We appreciate the...opinions of reformists, like Khatami, and their liberal spirit that allows for realistic communication on all issues...The reformative Islamists [like Khatami] are the best option. However it will not satisfy us much even if they do attain power at the forthcoming spring elections, because they are a wingless dove. Whether or not an agreement is to be reached, it must be reached with the true people in power. —Abd Al-Rahman Al-Rashed, Al-Sharq Al-Awsat (London), February 10, 2009.
Perhaps Al-Rashed is right: If Mohammed Khatami wins the June election, he might wield less power than he did during the last years of his presidency. By 2004, conservatives had regained control of the parliament, while the Council of Guardians and Supreme Leader Khamane'i had blocked all of Khatami's reform initiatives.
Khatami never had the stomach to confront the hardliners. During the summer of 1999, when Tehran University students erupted in protest, he failed to challenge the regime's muzzling of student leaders. To be fair, he was cornered: after high ranking officers in the Islamic Revolutionary Guards threatened to move against him, Khatami backed the regime. Clearly, he was not ready to defy his rivals, an act that might have precipitated a bloody confrontation whose inevitable victor would be the regime.
This legacy—coupled with continued disarray in the reformist camp—suggests that if Khatami is reelected president, he might lack the domestic political cover to seal a deal with the US. That is why Al-Rashed would rather have the US negotiate with Iranian leaders who represent what he calls "true power."

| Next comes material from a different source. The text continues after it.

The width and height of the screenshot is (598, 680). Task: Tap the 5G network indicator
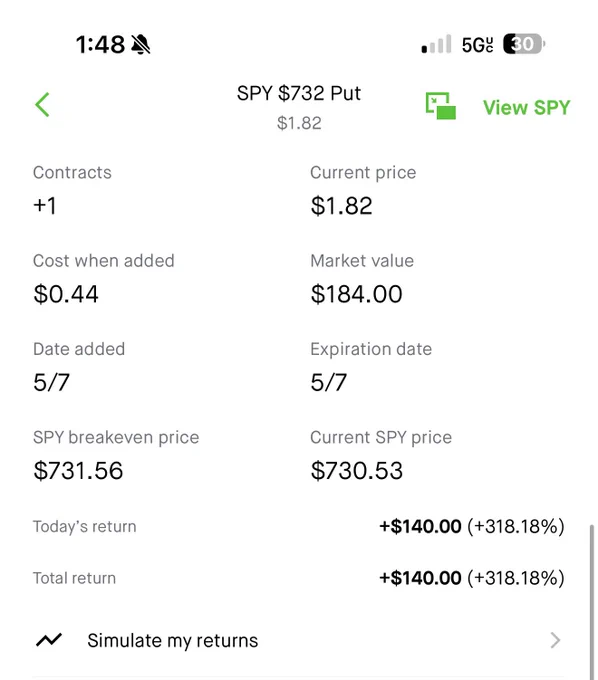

This argument makes sense. But I would add two caveats:
1) Khatami will not be doing the negotiating. Ultimately, a hardline figure, handpicked by the Supreme Leader, will take the lead.
2) Iran's hardliners are committed to a revolutionary doctrine, one of whose central props is anti-Americanism. It is hard to see Ahmadinejad or his allies jettisoning this principle for a "grand bargain" that would normalize relations with the US while imposing strict controls on Iran's capacity to independently enrich uranium.

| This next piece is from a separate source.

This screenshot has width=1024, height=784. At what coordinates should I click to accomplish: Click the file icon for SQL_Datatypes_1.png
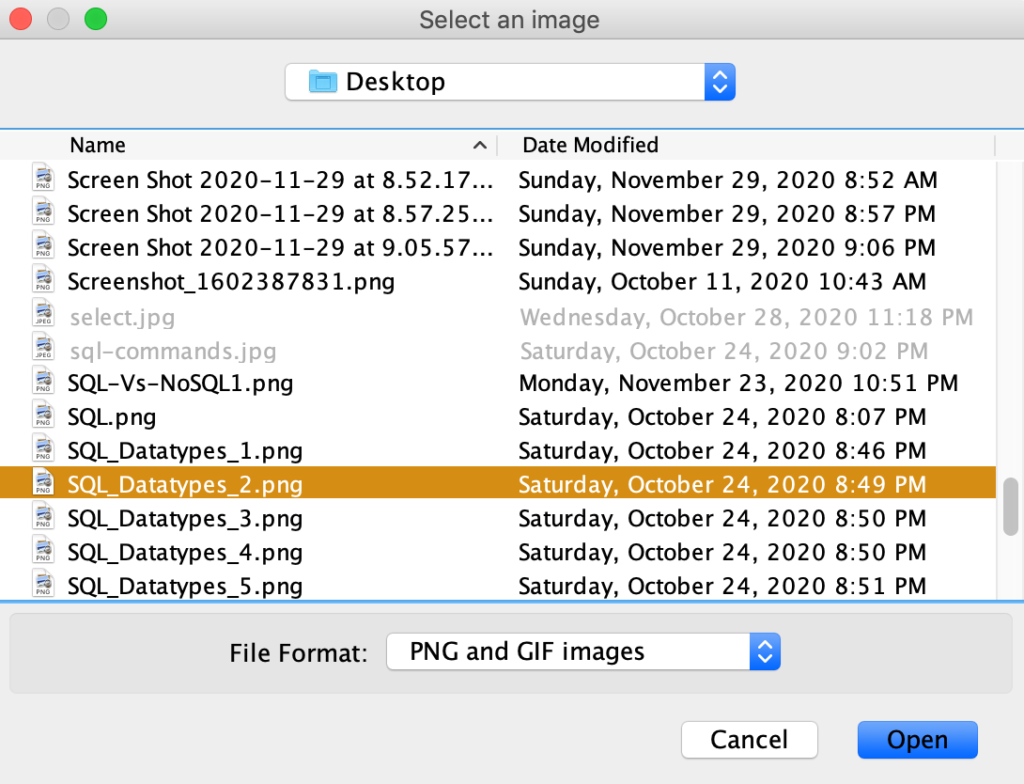tap(43, 451)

Khatami would probably have no such inhibitions. Indeed, he and his reformist allies see reconciliation with the US as essential to their drive for political reform. This is precisely why hardliners do not want reformists to take credit for opening relations with Washington. They fear that any such move would strengthen reformists while exposing the Islamic Republic to the dangers of American cultural, social and political influence.

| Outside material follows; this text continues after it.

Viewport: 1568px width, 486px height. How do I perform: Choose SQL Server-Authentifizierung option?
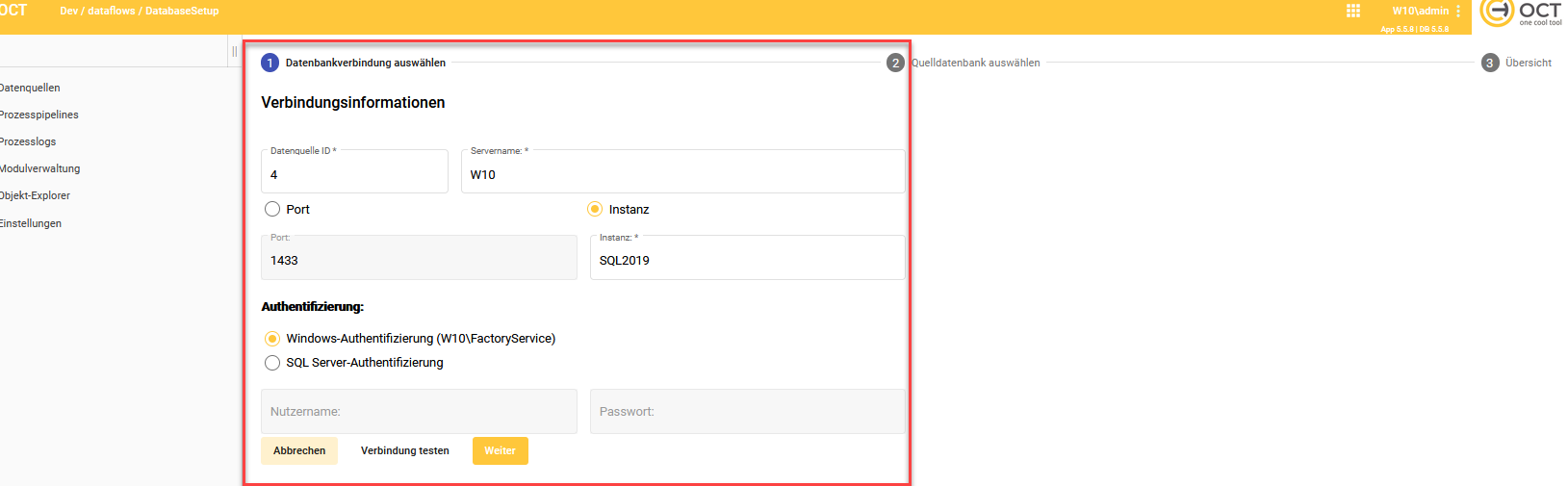tap(272, 363)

If Khatami is elected, Iran will have a thoroughly decent, professor-thinker-president akin to our own, but whose wings would remain clipped. If Ahmadinejad wins, Iran will get a tough political operator with hardline "revolutionary" credentials, but whose bombastic language and economic fumbling has alienated some of own allies—while furthering isolating Iran. Would this vulnerable hardliner offer Washington a preferable interlocutor? Your guess is as good (or perhaps almost as good) as mine!